After reading various posts on this forum and other websites these are the parameters can have an effect on performance,
so far I tried changing:
recordsize=8K
, set to 8K because that's what OracleDB uses as blocksize
atime=off
, most sources cited that setting access times to off can lead to a slight improvement in IOs
sync=disabled
, I tried setting this parameter both on and off and I did not notice any meaningful improvements
also since I do not have a SLOG device I'd rather say on the safe side and keep this on.
zfs_arc_max=51539607552
, currently set to 50GB.
ashift=12
, I left the default setting because i read that most ssds have a pagesize of 4K,
however this website says that the pagesize of the Kingston DC600M is 16KB,
do you think that creating the zpool with ashift=14 can lead to any sort of improvement?
volblocksize=16K
, the
OpenZFS documentation states that tuning can help with random workloads,
I did not change this parameter from the default 16KB, right now it's the same as the supposed pagesize of my ssd disks,
Would setting this to the blocksize used by the db (8K) or the filesystem (4K) make any sort of difference?

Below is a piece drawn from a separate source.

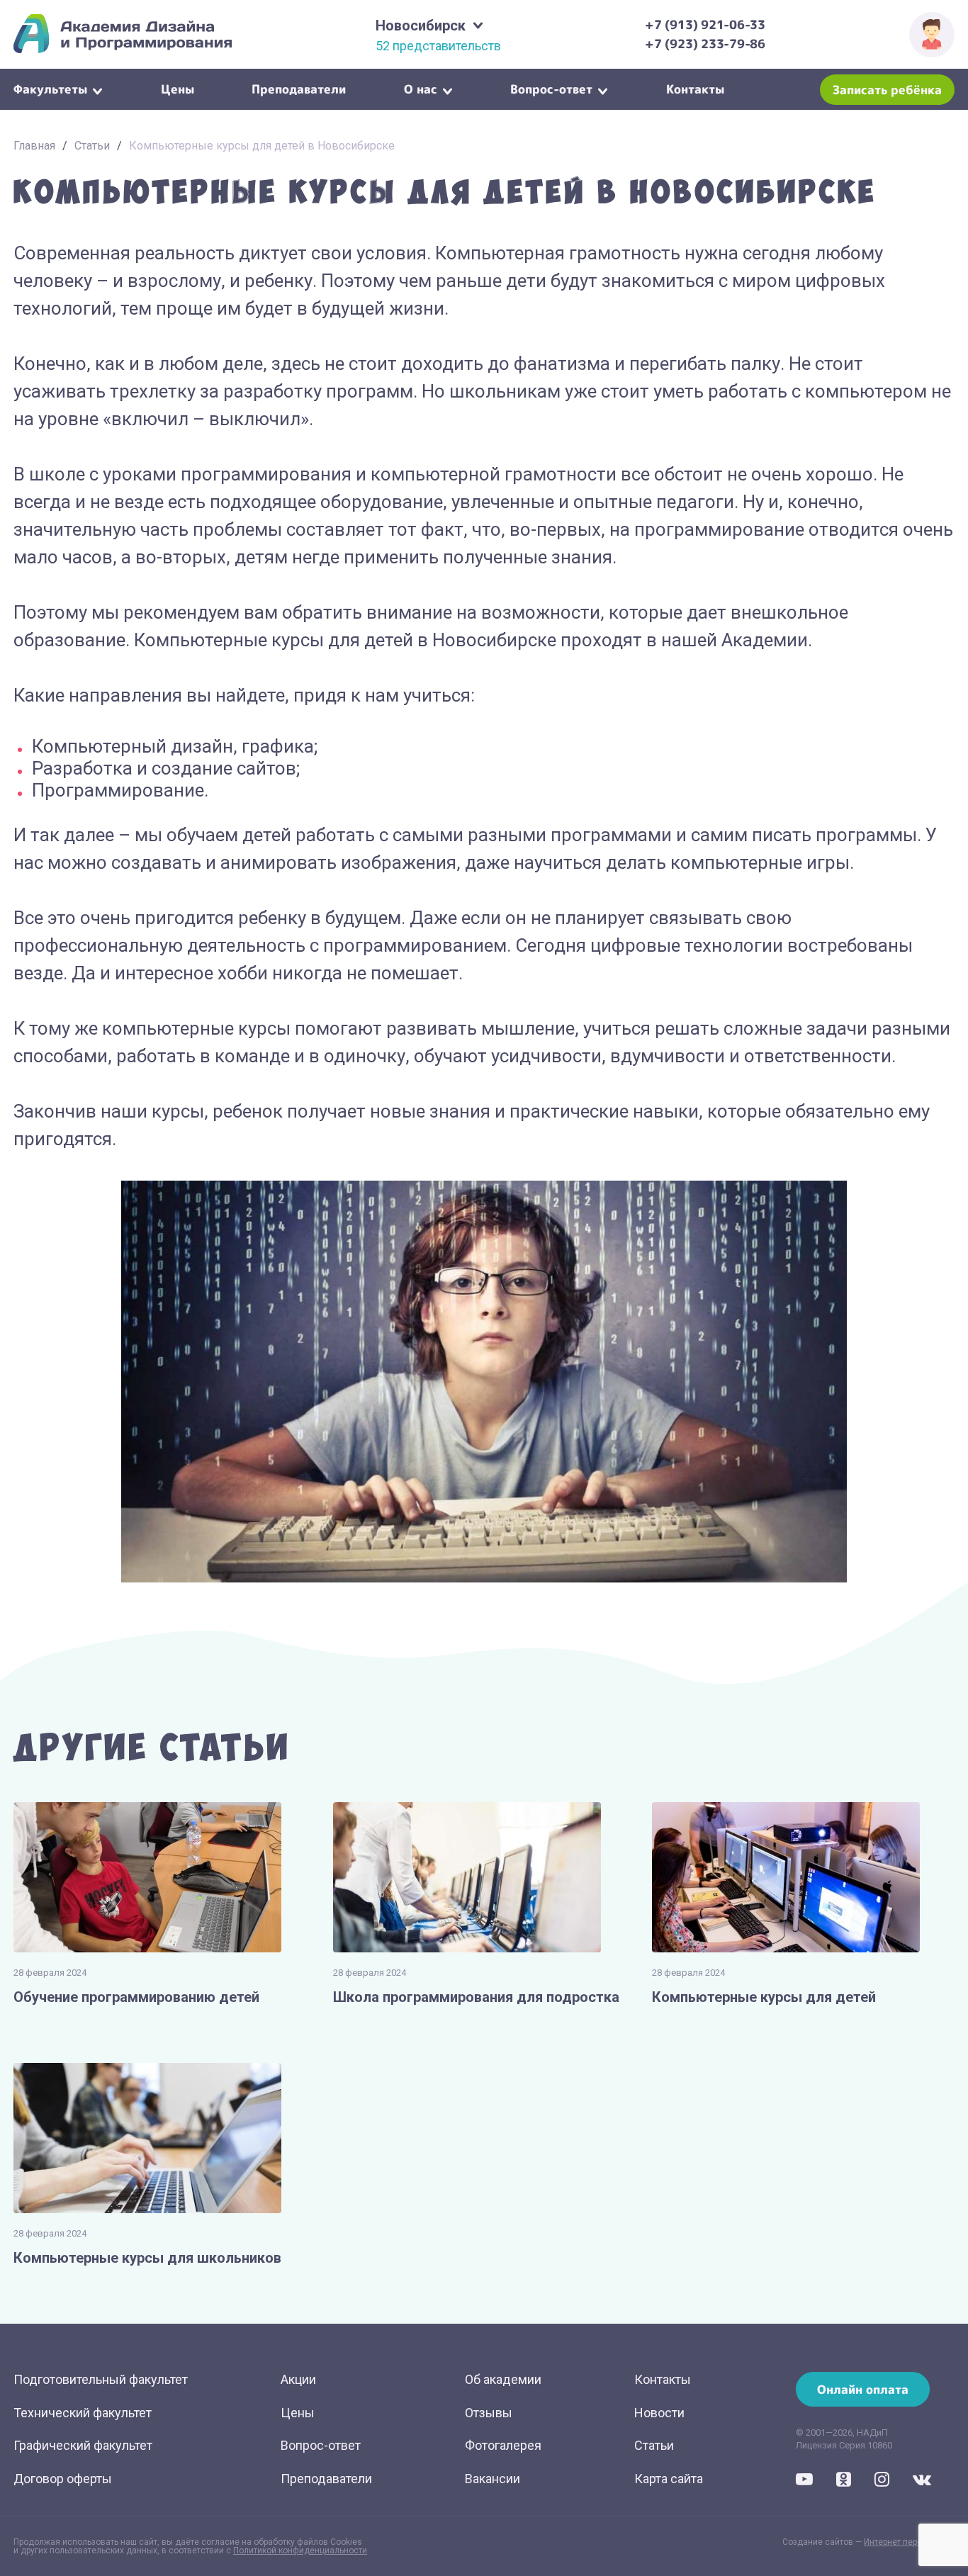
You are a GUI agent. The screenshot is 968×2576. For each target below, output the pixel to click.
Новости (659, 2412)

Also one thing that I noticed is that there is a lot of difference in performance if I run the same fio command from inside the vm or directly on the host,
that makes me think that maybe the issue is not zfs in itself but somewhere between the vm vfs and the vm config itself,
which is this one:
scsi2: zfs-2tb:vm-218-disk-0,cache=writeback,discard=on,iothread=1,size=128G,ssd=1
These are the properties of the zpool on which the vm is running.
Code:
root@pve02:~# zfs get all zfs-2tb
NAME PROPERTY VALUE SOURCE
zfs-2tb type filesystem -
zfs-2tb creation Wed Jan 22 11:41 2025 -
zfs-2tb used 1.35T -
zfs-2tb available 336G -
zfs-2tb referenced 4.04G -
zfs-2tb compressratio 1.92x -
zfs-2tb mounted yes -
zfs-2tb quota none default
zfs-2tb reservation none default
zfs-2tb recordsize 8K local
zfs-2tb mountpoint /zfs-2tb default
zfs-2tb sharenfs off default
zfs-2tb checksum on default
zfs-2tb compression on local
zfs-2tb atime off local
zfs-2tb devices on default
zfs-2tb exec on default
zfs-2tb setuid on default
zfs-2tb readonly off default
zfs-2tb zoned off default
zfs-2tb snapdir hidden default
zfs-2tb aclmode discard default
zfs-2tb aclinherit restricted default
zfs-2tb createtxg 1 -
zfs-2tb canmount on default
zfs-2tb xattr on default
zfs-2tb copies 1 default
zfs-2tb version 5 -
zfs-2tb utf8only off -
zfs-2tb normalization none -
zfs-2tb casesensitivity sensitive -
zfs-2tb vscan off default
zfs-2tb nbmand off default
zfs-2tb sharesmb off default
zfs-2tb refquota none default
zfs-2tb refreservation none default
zfs-2tb guid 7036852244761846984 -
zfs-2tb primarycache all default
zfs-2tb secondarycache all default
zfs-2tb usedbysnapshots 0B -
zfs-2tb usedbydataset 4.04G -
zfs-2tb usedbychildren 1.35T -
zfs-2tb usedbyrefreservation 0B -
zfs-2tb logbias latency default
zfs-2tb objsetid 54 -
zfs-2tb dedup off default
zfs-2tb mlslabel none default
zfs-2tb sync standard local
zfs-2tb dnodesize legacy default
zfs-2tb refcompressratio 1.00x -
zfs-2tb written 4.04G -
zfs-2tb logicalused 821G -
zfs-2tb logicalreferenced 4.02G -
zfs-2tb volmode default default
zfs-2tb filesystem_limit none default
zfs-2tb snapshot_limit none default
zfs-2tb filesystem_count none default
zfs-2tb snapshot_count none default
zfs-2tb snapdev hidden default
zfs-2tb acltype off default
zfs-2tb context none default
zfs-2tb fscontext none default
zfs-2tb defcontext none default
zfs-2tb rootcontext none default
zfs-2tb relatime on default
zfs-2tb redundant_metadata all default
zfs-2tb overlay on default
zfs-2tb encryption off default
zfs-2tb keylocation none default
zfs-2tb keyformat none default
zfs-2tb pbkdf2iters 0 default
zfs-2tb special_small_blocks 0 default
zfs-2tb prefetch all default
I'll attach the output of the fio tests below as posing them in codeblocks here would probably make the post too long.
Maybe some of you can either point me in the right direction or at least confirm that with this setup the current results are somewhat expected.